Wie man unschwer erkennen kann, ähneln meine PCs eher Frankensteins Monster als einer bewussten, informierten Kaufentscheidung. Zudem habe ich bei meiner Recherche häufiger gehört, dass einem Input Lag und Schlierenbildung die Lust am Gaming verleiden können. Im 'kompetitiven' Bereich zocke ich eigentlich nur Mobas.

Die Games, um die es geht, sind z.B. Witcher 3, Prey, Mirror's Edge Catalyst oder Elex, neben anderen. Meine Gehäuse sind ausreichend belüftet, um auch fordernderen Sessions standzuhalten. 

Ich hoffe, dass ich hiermit jetzt nicht die 149. Abart dieses Threads eröffnet habe und hoffe, irgendwer hat mit einer ähnlichen Konfiguration schon Erfahrungen gesammelt

Beste Grüße


----------



## Herbboy (31. Januar 2018)

Also, sofern beide Geräte ähnlich "alt" sind und ähnlich viel kosten, würde ich eher auf Sony setzen. Deren TVs sind auch wegen der Playstation IM ZWEIFEL immer ganz gut für Gaming geeignet. 

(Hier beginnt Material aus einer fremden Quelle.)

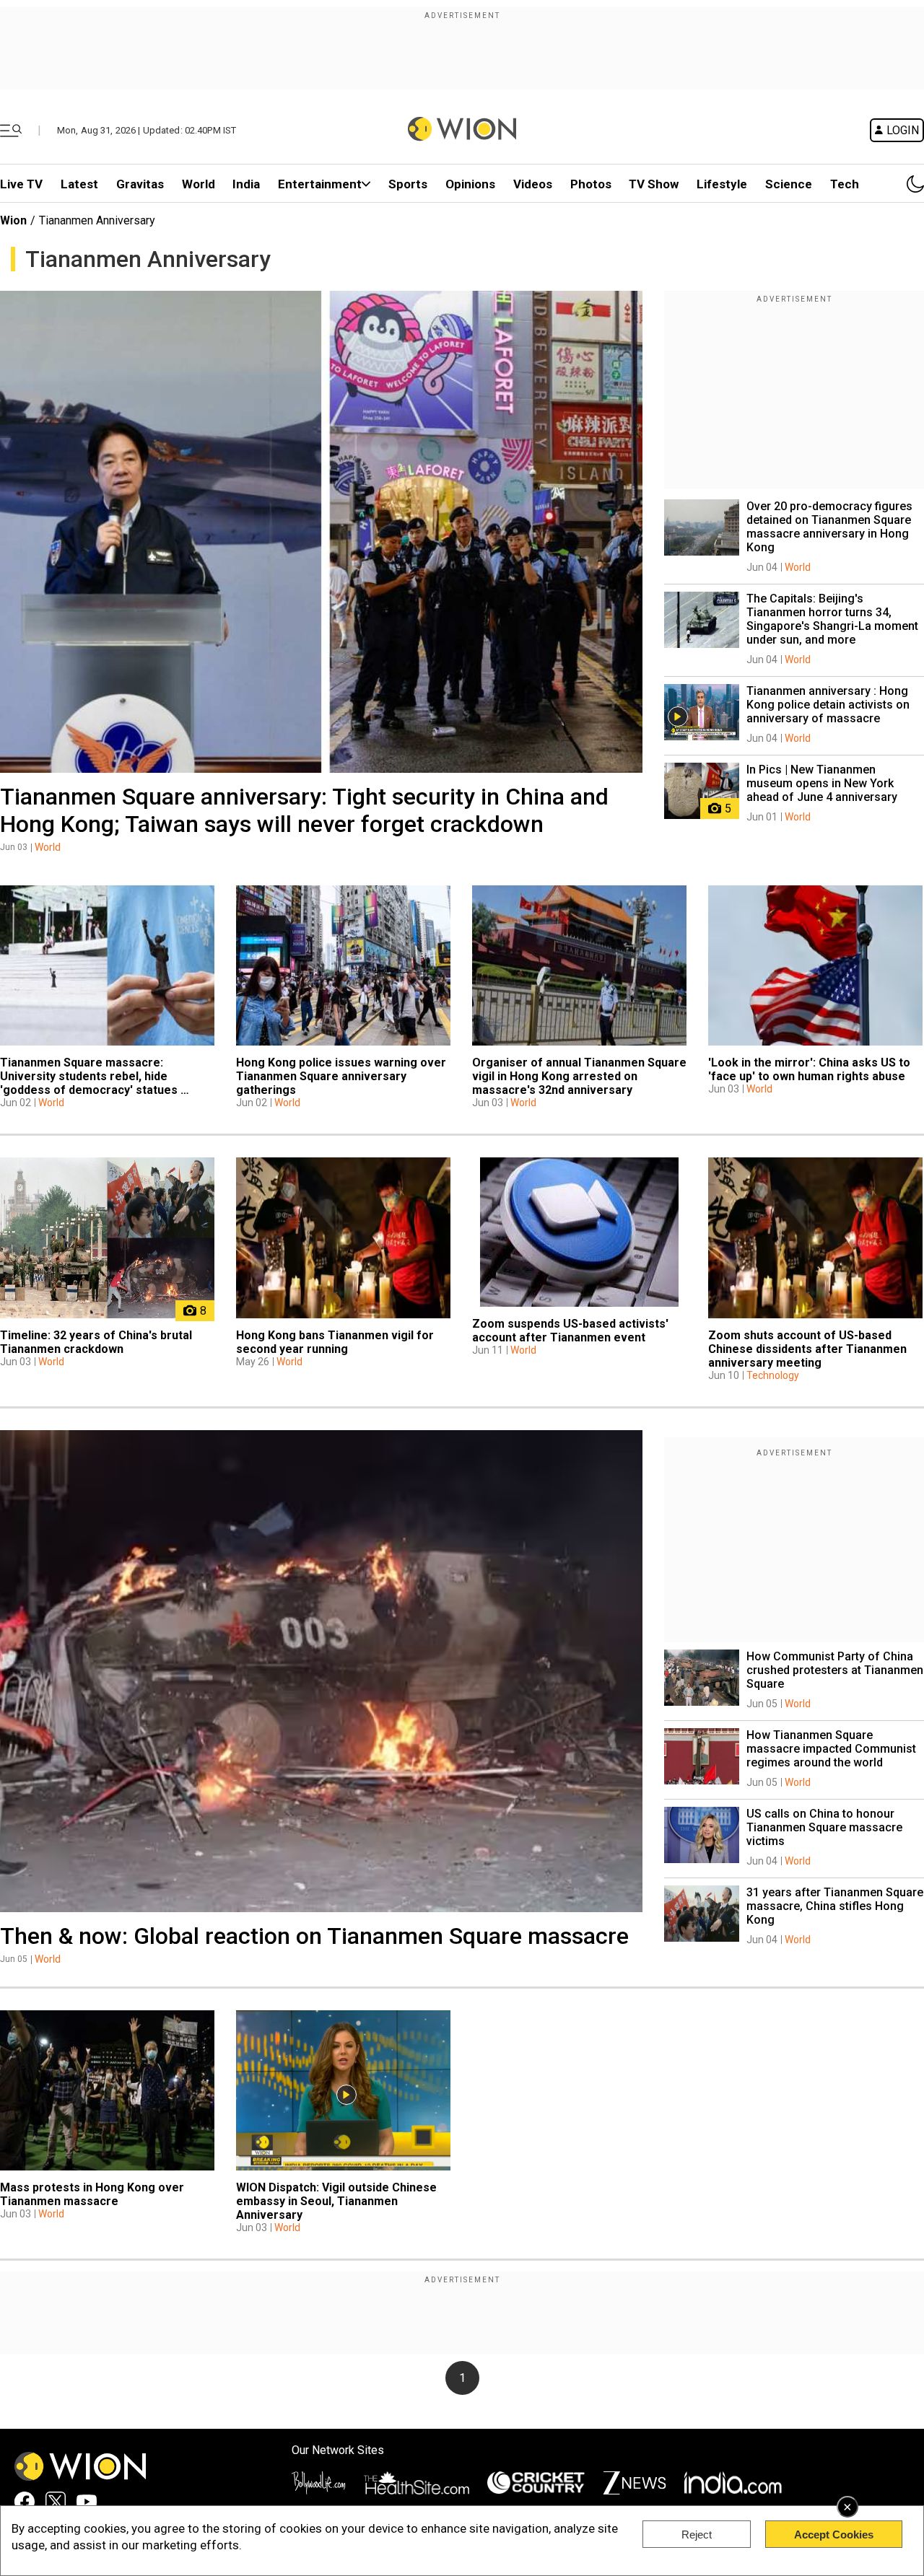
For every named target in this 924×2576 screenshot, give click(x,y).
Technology (772, 1375)
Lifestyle (722, 184)
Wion (13, 220)
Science (788, 184)
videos (532, 184)
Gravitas (140, 184)
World (198, 184)
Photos (590, 184)
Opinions (470, 184)
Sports (407, 184)
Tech (844, 184)
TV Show (654, 184)
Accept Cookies (833, 2534)
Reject (696, 2534)
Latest (79, 184)
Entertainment (320, 184)
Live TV (21, 184)
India (246, 184)
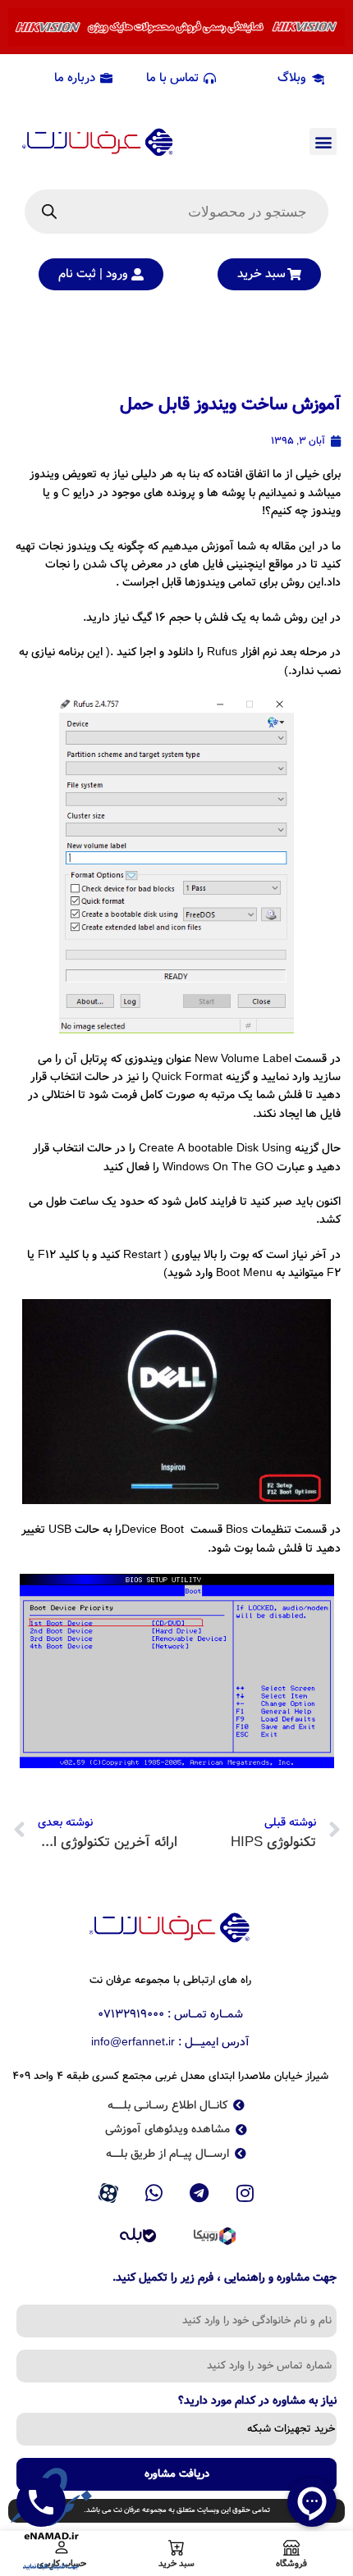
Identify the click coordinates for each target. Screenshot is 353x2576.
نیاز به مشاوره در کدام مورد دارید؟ (257, 2402)
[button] (323, 141)
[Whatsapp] (153, 2193)
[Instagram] (245, 2193)
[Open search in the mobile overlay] (176, 211)
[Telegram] (199, 2193)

Etwas schlechter als ein richtiger Monitor ist ein LCD-TV aber so gut wie immer, wobei es kein merkbares Inputlag geben sollte (spätestens mit einem "Gamingmodus" für den entsprechenden HDMI-Anschluss), und Schlieren sollten nur bei wirklich schwachen Modellen zu merken sein. Bei den PCs wird es vor allem bei dem mit der RX480 und dem Pentium bei 4K natürlich schwer bis unmöglich, aber du kannst ja auch in Full-HD spielen und den TV es "upskalen" lassen. Wenn du aber WEGEN Gaming 4K nimmst und nicht wegen entsprechenden Filmen, dann würde ich es sein lassen. Da würde ich lieber einen ordentlichen Full-HD-TV nehmen und dann halt vlt in 5-6 Jahren, FALLS 4K dann Standard ist, mal wechseln.


----------



## Radikalnoob (31. Januar 2018)

Vielen Dank schon mal für die schnelle Antwort.

In erster Linie würde sowieso der i5/GTX1080 Rechner genutzt werden. Dachte halt, das der unter Umständen wegen des schon etwas betagteren RAM abkacken könnte. Der 2. Rechner würde dann in erster Linie für MOBAs genutzt werden. 

Ich benutze momentan 2 Samsung Monitore, die beide in Full HD auflösen und schon seit geraumer Zeit zuverlässig ihren Dienst tätigen.  Diese würden dann wahrscheinlich an PC 2 genutzt werden.  Ich nutze sowieso beide Rechner parallel, auf dem RX480/Pentium werden jedoch eher ältere Games gezockt. Es geht mir in erster Linie tatsächlich um die Bildschirmdiagonale, da insbesondere die von der 1080 befeuerten Games auch in Full HD schon  mega aussehen (Kumpel von mir hat einen etwas betagteren Sony TV ~43 Zoll, auf dem er z.B. Hellblade mit einer GTX 1070 gezockt hat. Sah ebenfalls Bombe aus)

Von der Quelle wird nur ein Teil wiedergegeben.